_Task instructions_
Check each line of the entries for "page" and report the ones that have it.

Stored data:
□ □ □ □ □ □ □

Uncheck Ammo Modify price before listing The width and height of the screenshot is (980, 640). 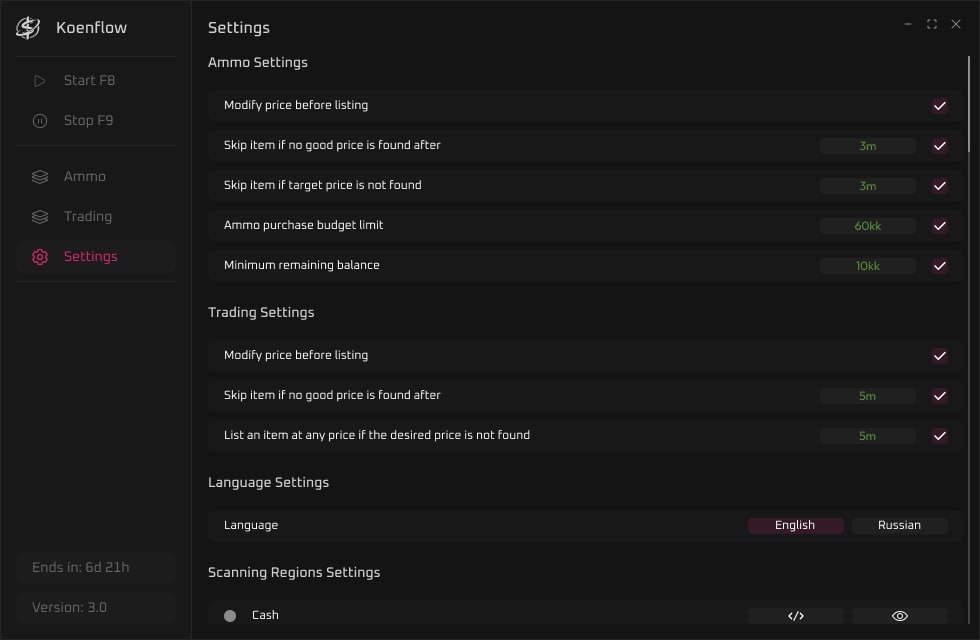tap(939, 106)
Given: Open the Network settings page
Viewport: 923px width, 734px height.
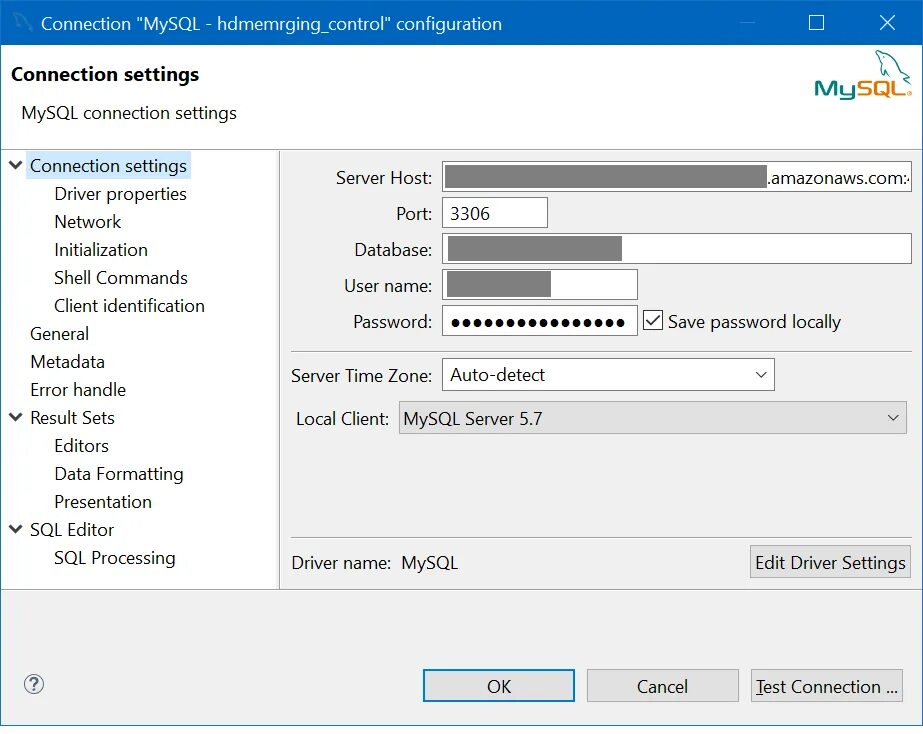Looking at the screenshot, I should (88, 222).
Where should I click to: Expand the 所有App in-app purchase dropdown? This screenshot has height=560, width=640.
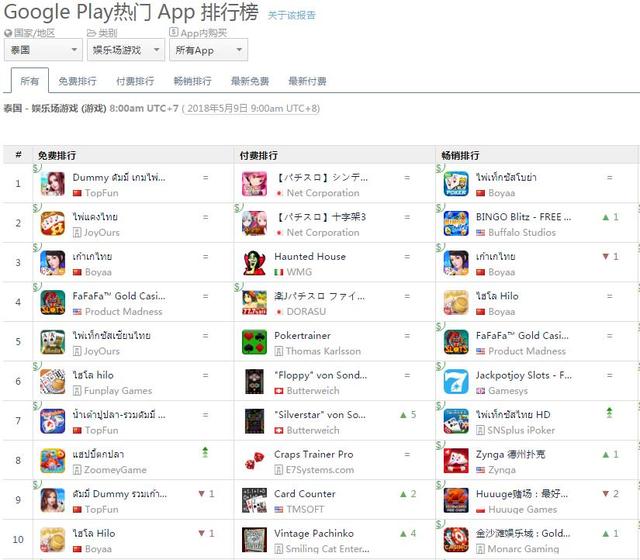tap(209, 50)
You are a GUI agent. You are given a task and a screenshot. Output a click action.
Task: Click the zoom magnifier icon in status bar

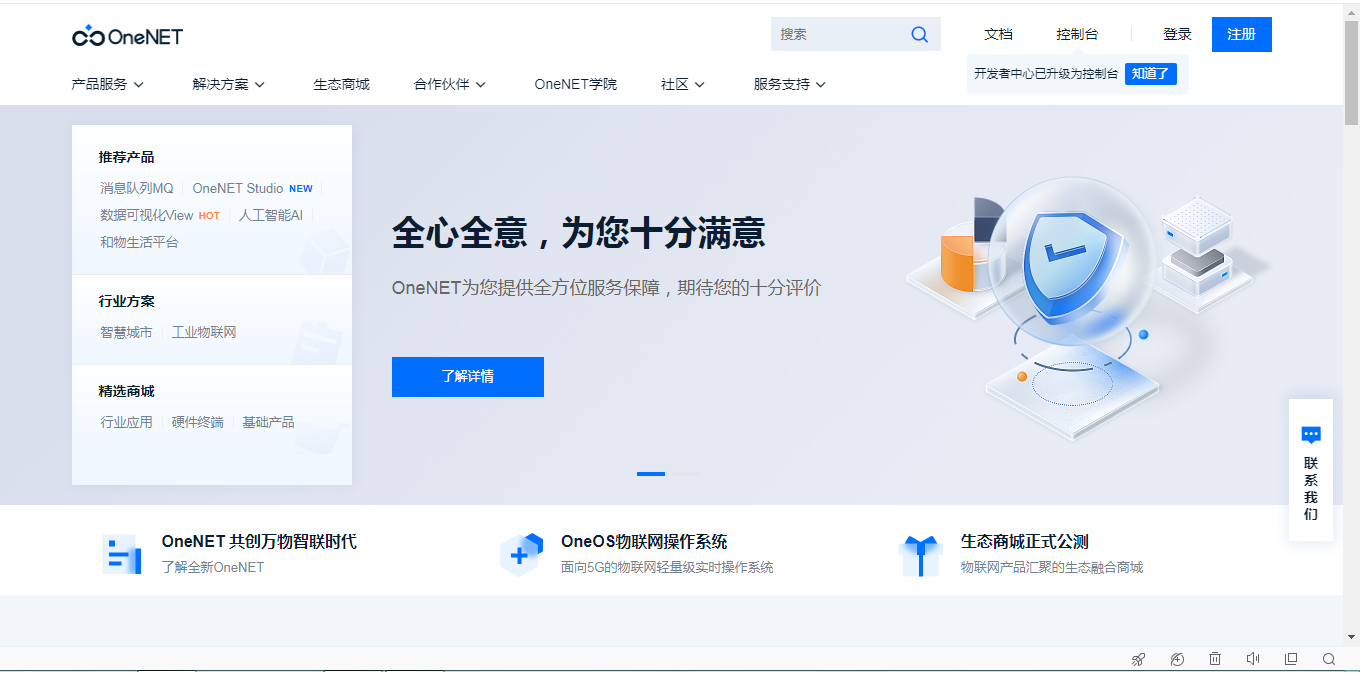coord(1329,659)
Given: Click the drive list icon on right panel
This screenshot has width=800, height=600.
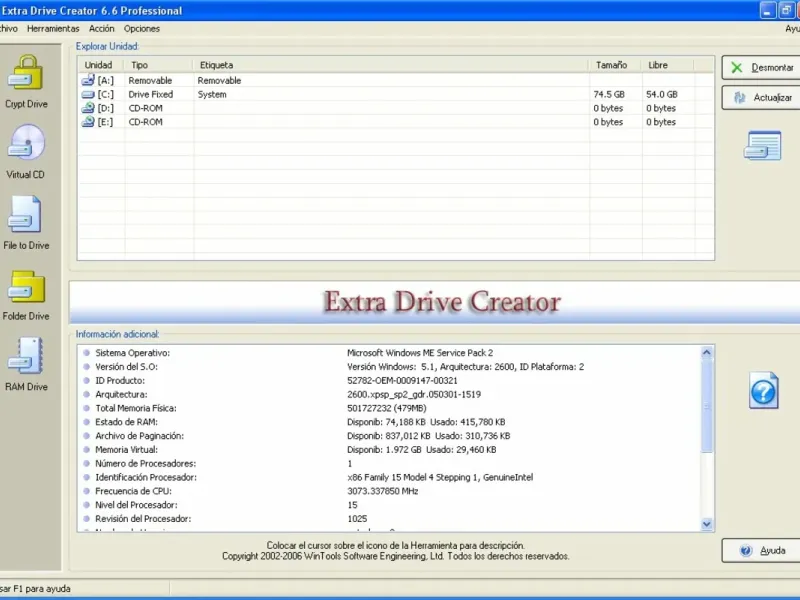Looking at the screenshot, I should tap(761, 147).
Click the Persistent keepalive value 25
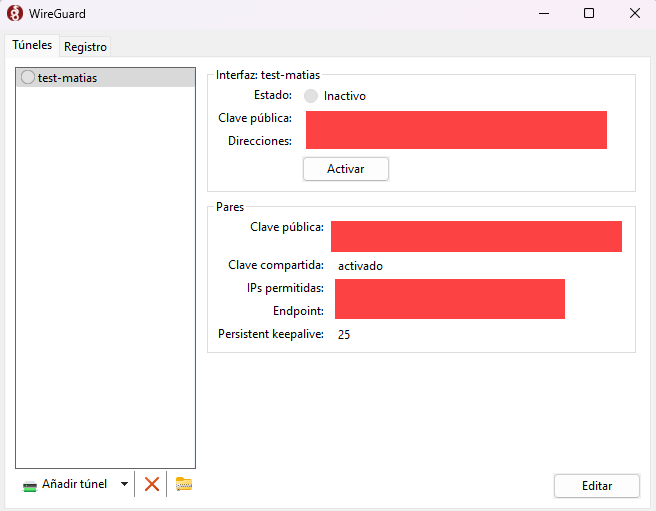 pos(344,334)
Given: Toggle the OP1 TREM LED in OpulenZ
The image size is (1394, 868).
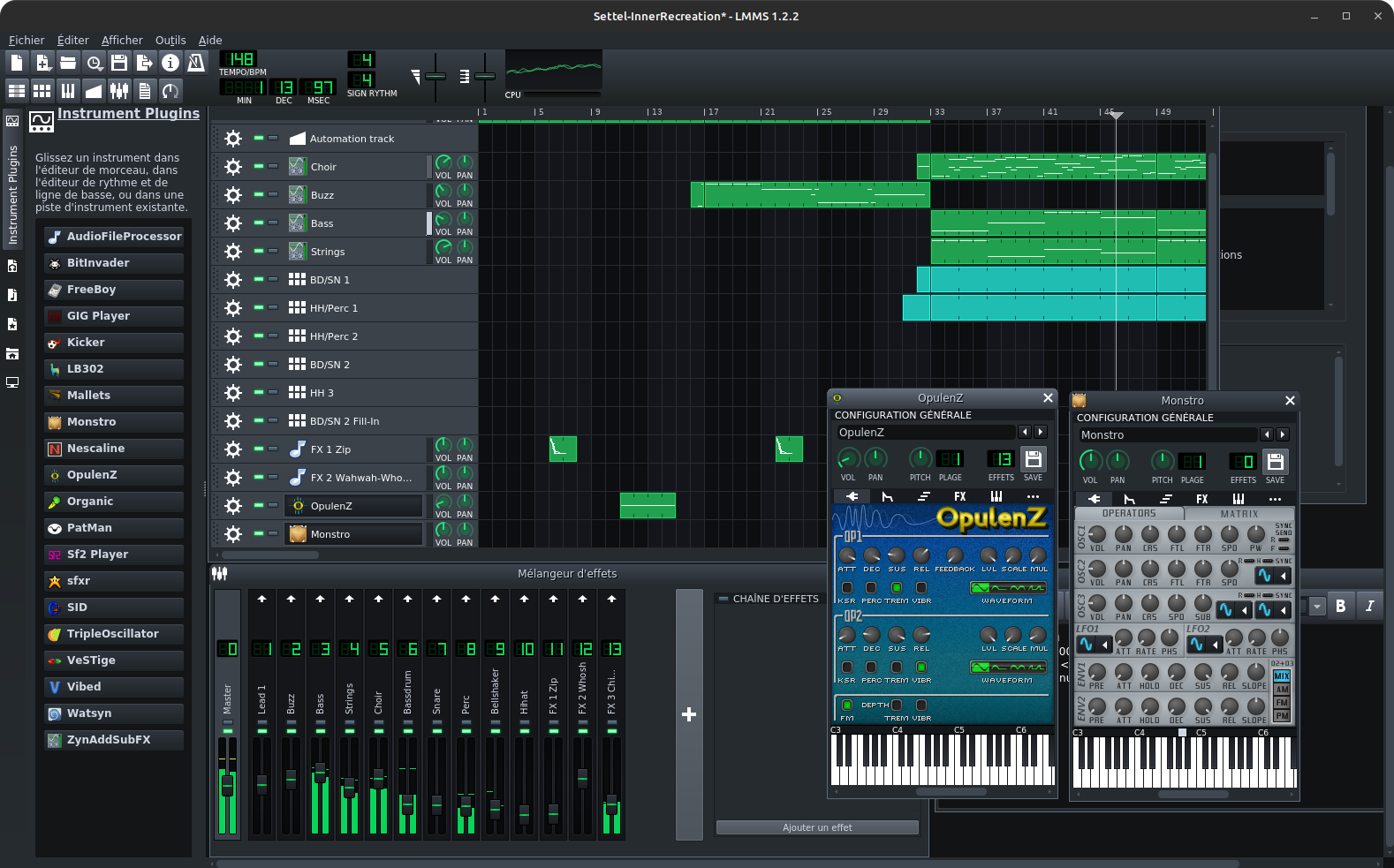Looking at the screenshot, I should tap(897, 588).
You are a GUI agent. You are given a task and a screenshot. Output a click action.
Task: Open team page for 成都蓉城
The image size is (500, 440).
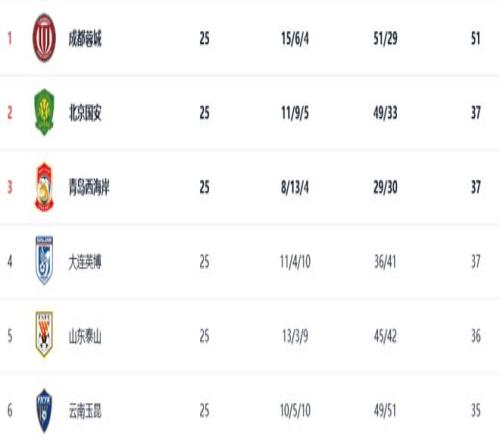pos(85,38)
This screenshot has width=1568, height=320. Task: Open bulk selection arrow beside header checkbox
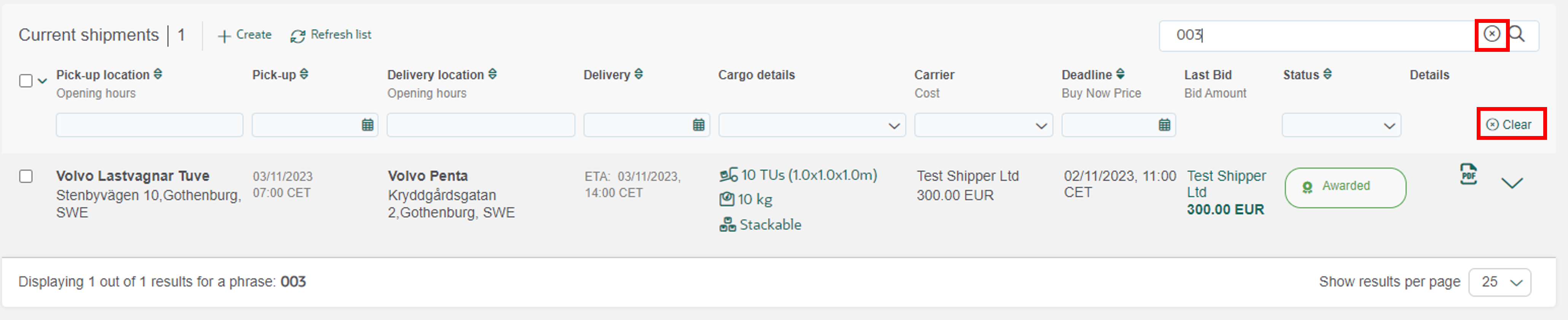pyautogui.click(x=42, y=80)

□ □ □ □ □ □ □

_Task output_
Given: Open the Network settings page
Task: Open team page for 成都蓉城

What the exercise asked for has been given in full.